Text excerpt:
§

# Kelp4Less vs GCF Line



## Scagfreedom48z+ (Oct 6, 2018)

Anyone have any experiences othese product lines? Seems to me that GCF products are pretty pricey for larger properties. I've been reading up on the extreme blend, Humic-Fulvic-Kelp blend and iron sulfate and they seem promising for the price.


----------



## CenlaLowell (Apr 21, 2017)

Scagfreedom48z+ said:


> Anyone have any experiences othese product lines? Seems to me that GCF products are pretty pricey for larger properties. I've been reading up on the extreme blend, Humic-Fulvic-Kelp blend and iron sulfate and they seem promising for the price.


I use Extreme Blend and Humic 12 does it work? I have no earthly idea. GCF doesn't seem that expensive you get 640 oz for 100$. I have 20k yard if the product is only calling for 3oz /1k thats only 60oz of product. Now, it's not cheaper than kelp for less, but still cheap imo. I will buy RGS and AIR8 to use next season.


----------



## Khy (Jul 27, 2018)

So here's the thing right? I'm willing to bet K4L is roughly the same thing if mixed correctly. And sure, it saves a little cash.

But at the same time, I don't have to risk having a brain fart and under/over mixing. I don't have to deal with making my tea and straining it and such. There's definitely a certain cost to the sheer convenience of GCF, which is why I use them. I did look into the K4L option but it just seems like a lot of hassle vs convenience.

Also, unless I'm mistaken, there's no label for K4L is there? At least I've not been able to find one on the exact percentages and concentrations you get when mixing at their recommended rates? Which kind of bothers me, not that I'm saying they're lying about the contents but more I'm obsessive w/ tracking and I'd like to know what I'm putting on my lawn.


----------



## samjonester (May 13, 2018)

Khy said:


> So here's the thing right? I'm willing to bet K4L is roughly the same thing if mixed correctly. And sure, it saves a little cash.
> 
> But at the same time, I don't have to risk having a brain fart and under/over mixing. I don't have to deal with making my tea and straining it and such. There's definitely a certain cost to the sheer convenience of GCF, which is why I use them. I did look into the K4L option but it just seems like a lot of hassle vs convenience.

§

Material for this task:
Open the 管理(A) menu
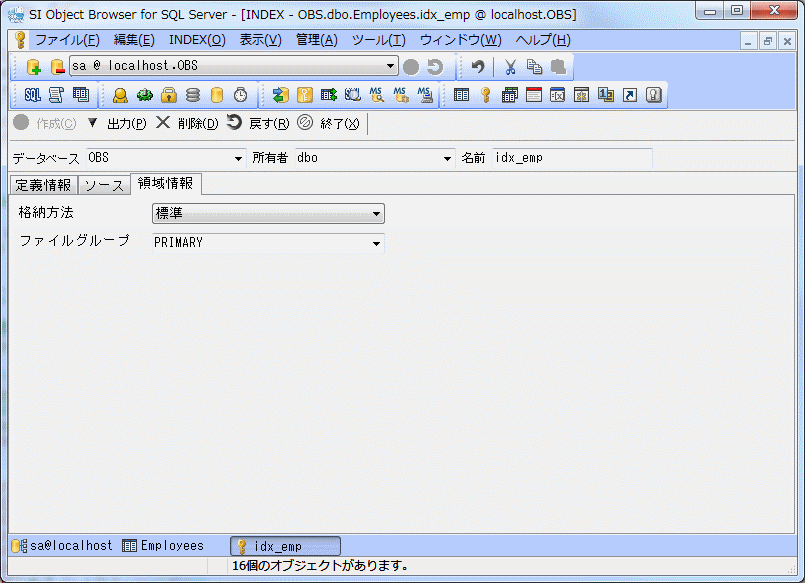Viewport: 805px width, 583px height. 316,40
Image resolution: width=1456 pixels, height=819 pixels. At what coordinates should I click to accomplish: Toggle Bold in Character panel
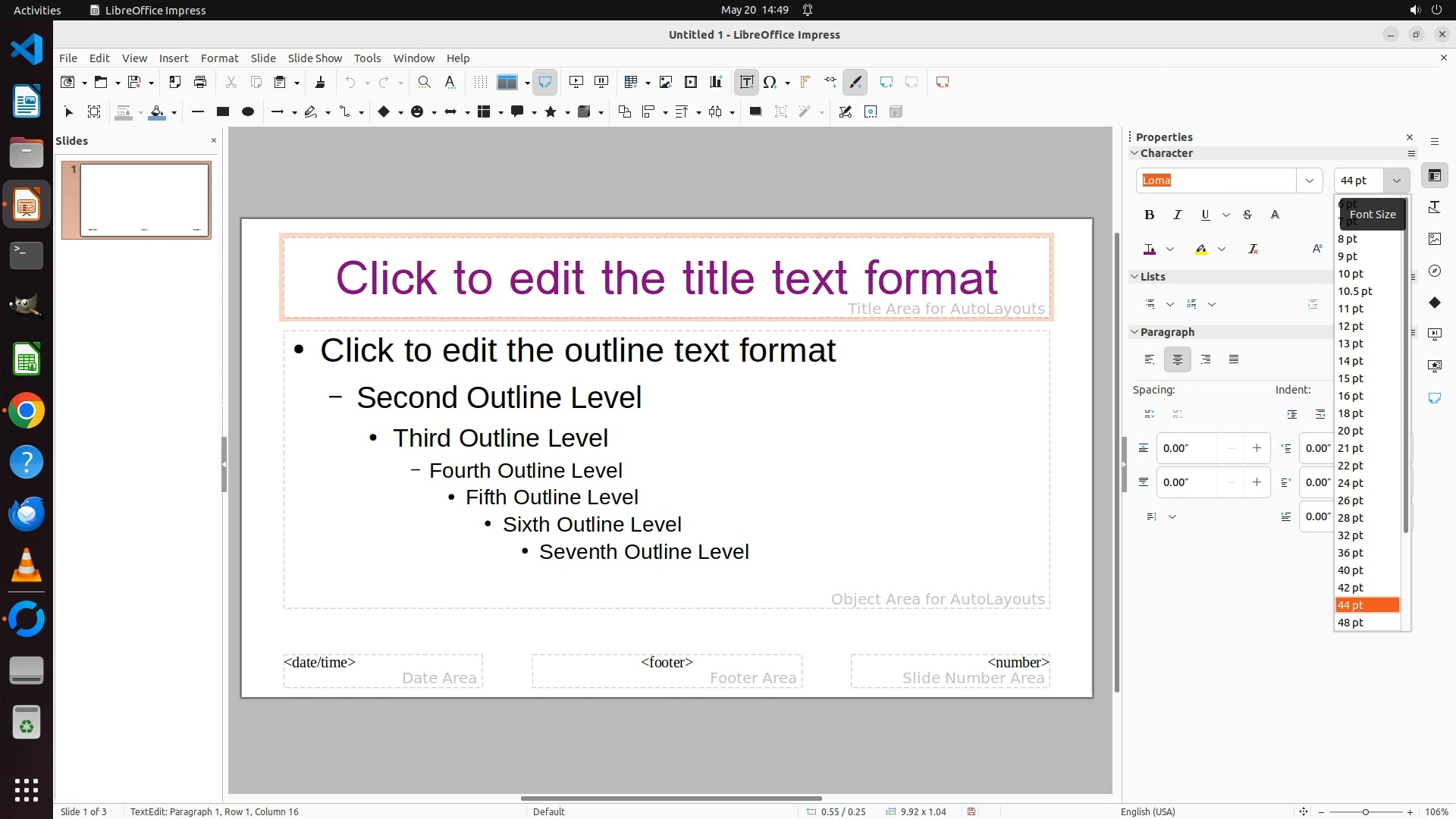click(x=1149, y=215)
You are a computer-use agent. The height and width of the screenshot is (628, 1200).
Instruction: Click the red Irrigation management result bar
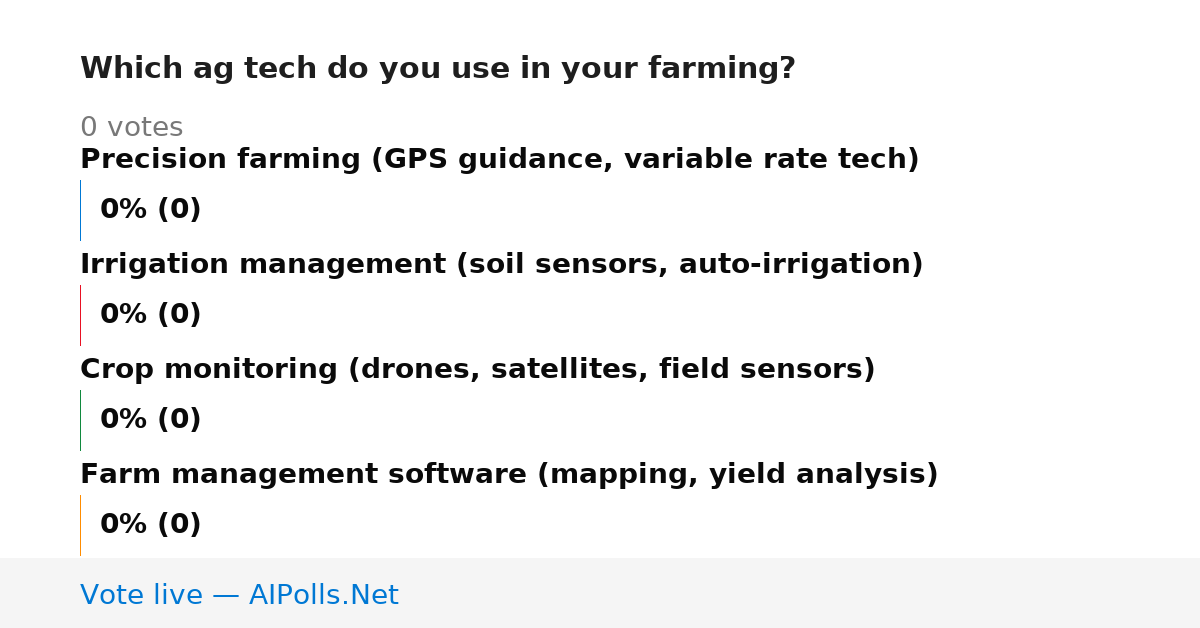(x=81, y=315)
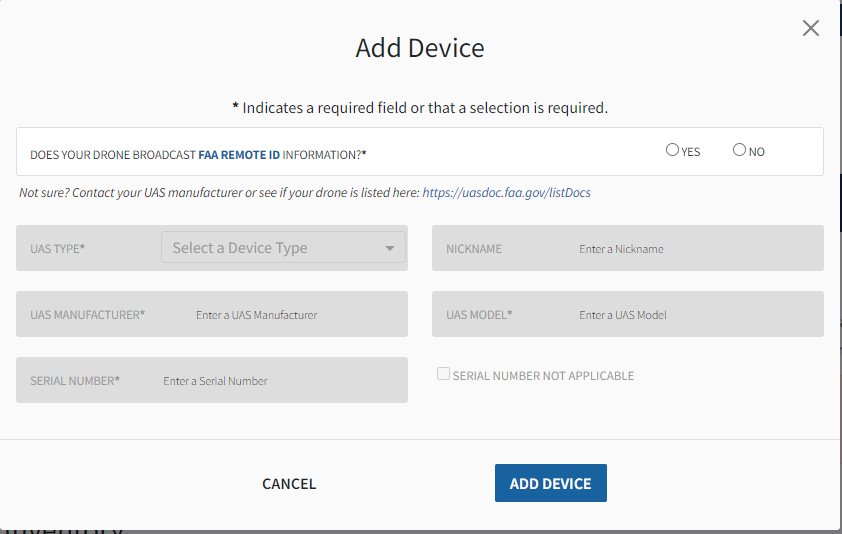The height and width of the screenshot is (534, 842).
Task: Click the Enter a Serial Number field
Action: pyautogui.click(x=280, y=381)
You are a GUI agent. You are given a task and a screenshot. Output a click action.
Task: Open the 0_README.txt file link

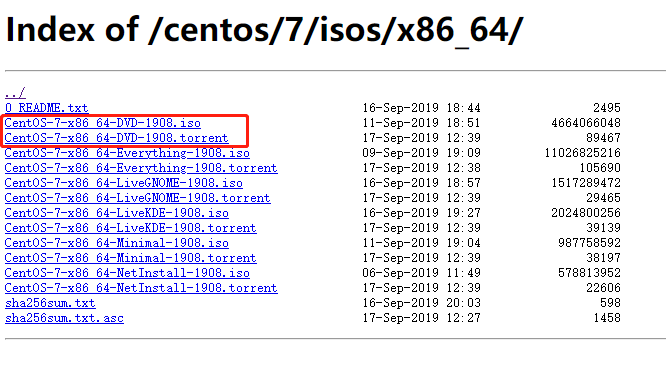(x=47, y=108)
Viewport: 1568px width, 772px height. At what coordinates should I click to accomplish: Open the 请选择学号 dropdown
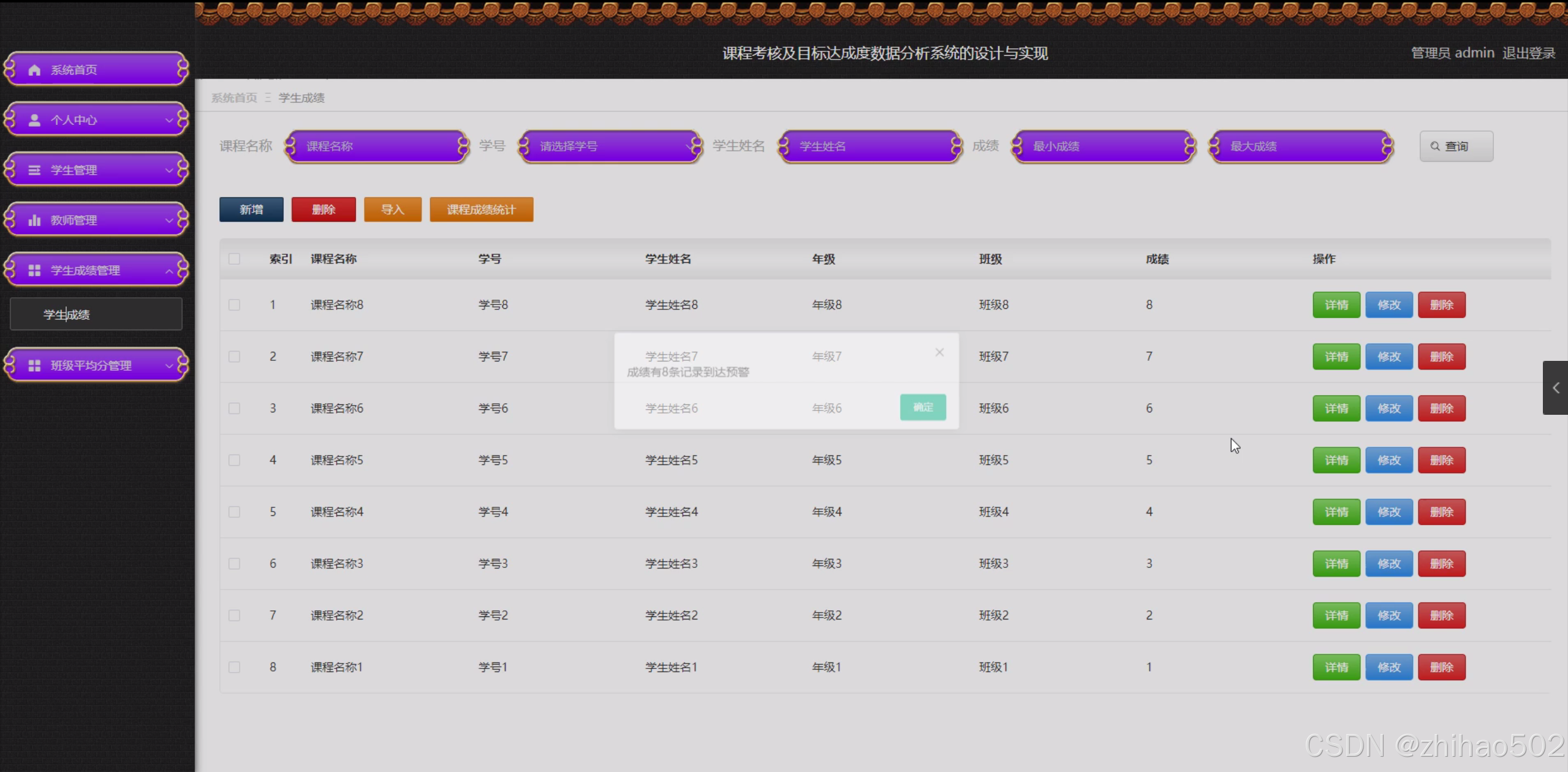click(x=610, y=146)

§

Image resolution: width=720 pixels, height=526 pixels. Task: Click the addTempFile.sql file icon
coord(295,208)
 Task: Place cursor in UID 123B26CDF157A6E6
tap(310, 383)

§

Challenges:
**A)** From the Kelp4Less vs GCF thread, copy the passage from "I use Extreme" to "(Jul 27, 2018)" word for word.
**B)** Turn the entries from the line with "You are a GUI" to the line with "click(x=610, y=146)" into a Markdown table with the columns Row and Line, skipping blank lines. Leave the pictures out of the table.

Full answers:
**A)**
I use Extreme Blend and Humic 12 does it work? I have no earthly idea. GCF doesn't seem that expensive you get 640 oz for 100$. I have 20k yard if the product is only calling for 3oz /1k thats only 60oz of product. Now, it's not cheaper than kelp for less, but still cheap imo. I will buy RGS and AIR8 to use next season.


----------



## Khy (Jul 27, 2018)

**B)**
| Row | Line |
|---|---|
| 1 | You are a GUI agent. You are given a task and a screenshot. Output a click action. |
| 2 | Task: Open the 0_README.txt file link |
| 3 | (x=47, y=108) |
| 4 | Viewport: 1568px width, 772px height. At what coordinates should I click to accomplish: Open the 请选择学号 dropdown |
| 5 | click(x=610, y=146) |